WHAT IS BEING ASKED - Report every row below that contains the string "Select", matching case exactly.

Word and item position data -
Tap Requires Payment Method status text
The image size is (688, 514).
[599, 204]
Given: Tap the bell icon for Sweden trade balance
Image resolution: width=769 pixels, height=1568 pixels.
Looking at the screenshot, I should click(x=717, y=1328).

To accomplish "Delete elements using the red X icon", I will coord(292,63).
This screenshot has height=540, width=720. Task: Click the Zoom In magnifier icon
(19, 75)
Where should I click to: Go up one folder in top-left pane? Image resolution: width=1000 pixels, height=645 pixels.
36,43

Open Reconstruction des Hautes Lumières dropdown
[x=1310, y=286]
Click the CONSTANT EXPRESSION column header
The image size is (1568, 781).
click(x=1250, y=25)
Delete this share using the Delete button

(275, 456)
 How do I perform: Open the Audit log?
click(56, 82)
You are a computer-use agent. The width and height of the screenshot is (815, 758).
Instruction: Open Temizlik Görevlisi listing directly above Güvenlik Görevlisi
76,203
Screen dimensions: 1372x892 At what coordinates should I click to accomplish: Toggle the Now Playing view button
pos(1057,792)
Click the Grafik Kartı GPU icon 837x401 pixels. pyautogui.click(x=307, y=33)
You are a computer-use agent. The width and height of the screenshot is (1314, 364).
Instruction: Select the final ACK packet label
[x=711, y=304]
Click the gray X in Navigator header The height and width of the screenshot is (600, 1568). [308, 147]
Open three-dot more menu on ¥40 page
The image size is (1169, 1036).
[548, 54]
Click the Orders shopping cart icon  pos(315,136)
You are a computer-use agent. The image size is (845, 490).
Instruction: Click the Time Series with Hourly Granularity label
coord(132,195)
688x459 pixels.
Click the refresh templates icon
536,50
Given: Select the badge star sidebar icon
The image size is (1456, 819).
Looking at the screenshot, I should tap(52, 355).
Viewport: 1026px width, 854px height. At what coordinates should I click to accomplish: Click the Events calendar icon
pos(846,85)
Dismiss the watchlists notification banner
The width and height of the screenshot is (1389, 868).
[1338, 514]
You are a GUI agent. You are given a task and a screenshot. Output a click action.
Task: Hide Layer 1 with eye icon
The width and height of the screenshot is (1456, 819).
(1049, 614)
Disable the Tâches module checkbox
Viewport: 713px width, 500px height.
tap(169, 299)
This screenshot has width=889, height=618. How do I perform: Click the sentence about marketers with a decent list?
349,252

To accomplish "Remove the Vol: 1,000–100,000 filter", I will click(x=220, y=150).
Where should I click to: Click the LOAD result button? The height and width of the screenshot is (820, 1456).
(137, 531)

FINISHED ANSWER -
Instruction: Select the final ACK packet label
Given: Select the badge star sidebar icon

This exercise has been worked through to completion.